O pensamento operatório formal tem início aos 11 ou 12 anos de idade, na pré-adolescência, momento onde a metacognição se desenvolve mais marcadamente. A abstração reflexiva entendida como “pensamento interno ou reflexão baseada no conhecimento disponível” pode resultar em um novo conhecimento (WADSWORTH, 1997, p.133).

Tomada de consciência

Outro conceito relacionado com metacognição segundo Piaget (apud CARDOSO, 2003, p.30) é a tomada de consciência ou a internalização dos mecanismos íntimos da própria ação na interação ativa entre sujeito e objeto na construção do conhecimento. Segundo Cardoso (2003, p.33), quando o indivíduo chega aos 11 ou 12 anos de idade, e desenvolve a abstração refletida, a tomada de consciência começa a se manifestar também como uma reflexão do pensamento sobre si mesmo.

Bibliografia:

1. CARDOSO, Tamara Adré. O Desenvolvimento da Escrita Segundo Vigotski: Possibilidades e Limites de Apropriação pelo Livro Didático.

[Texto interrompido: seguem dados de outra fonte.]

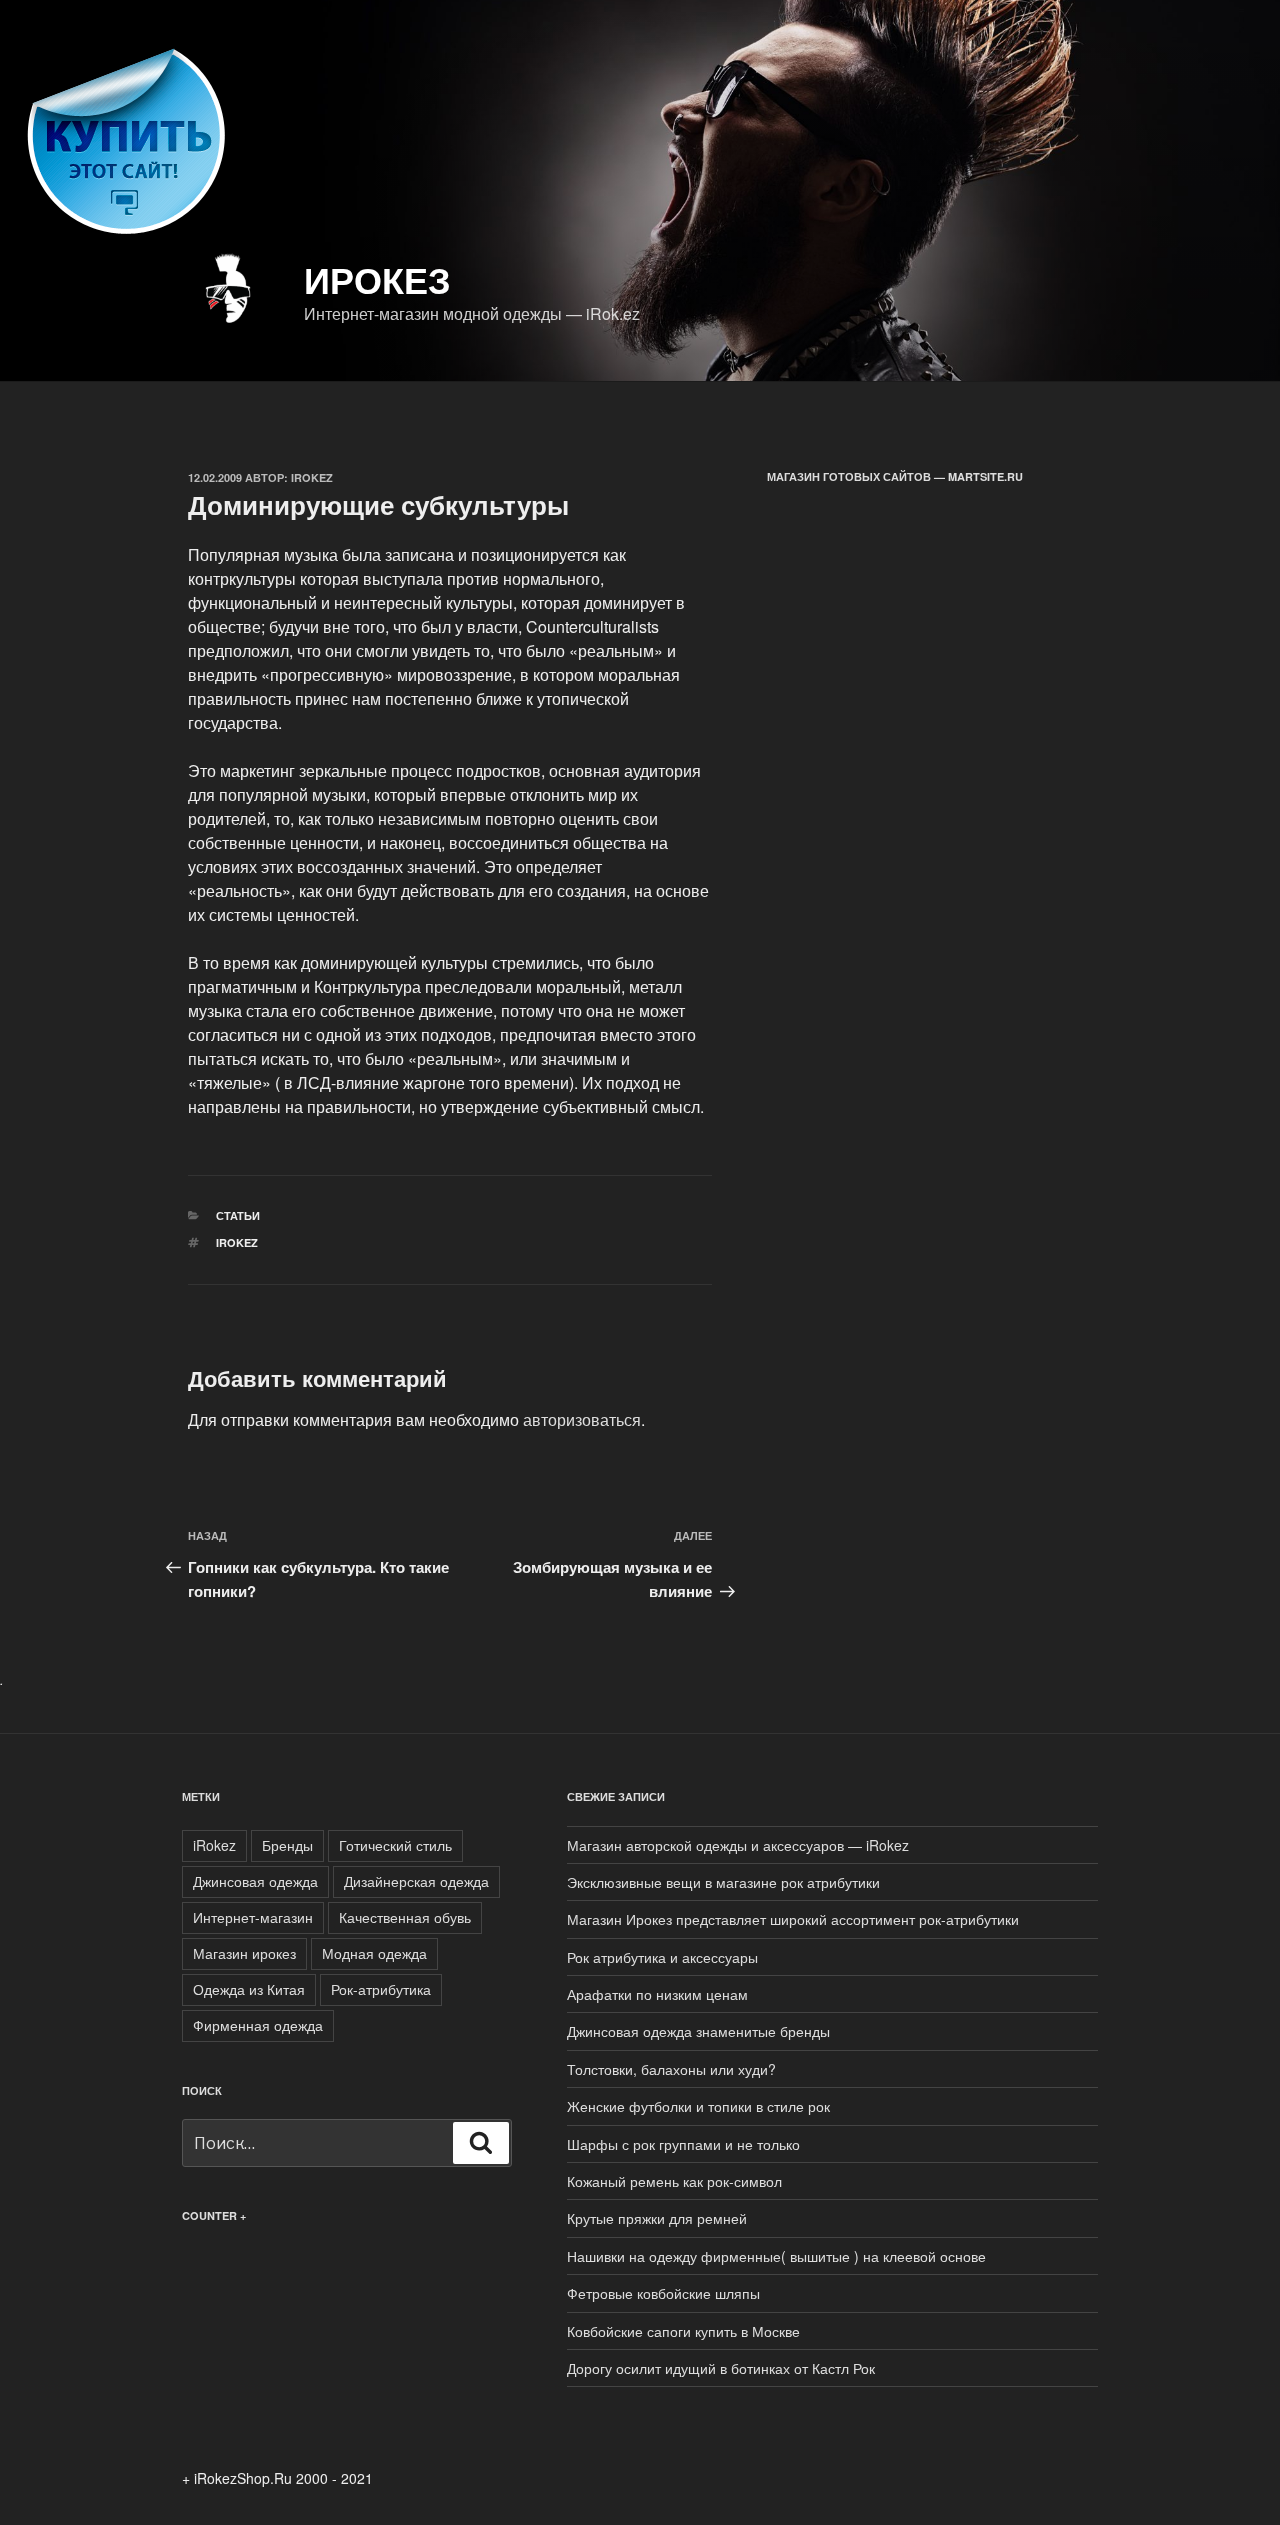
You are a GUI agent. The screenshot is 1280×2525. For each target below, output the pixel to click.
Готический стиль (395, 1845)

Curitiba, 2007. 154f. Dissertação de Mestrado (Programa de Pós-graduação em Educação), Universidade Federal do Paraná.
2. FERNANDES, Maria de Lourdes C. N.; MAGALHÃES, S. M. da C. Metacognição, uma Abordagem Histórica. Anais Semana Universitária UECE, 2002.
3. WADSWORTH, Barry J. Inteligência e Afetividade da Criança na Teoria de Piaget. 5 ed. São Paulo: Pioneira Thomsom Learning, 1997.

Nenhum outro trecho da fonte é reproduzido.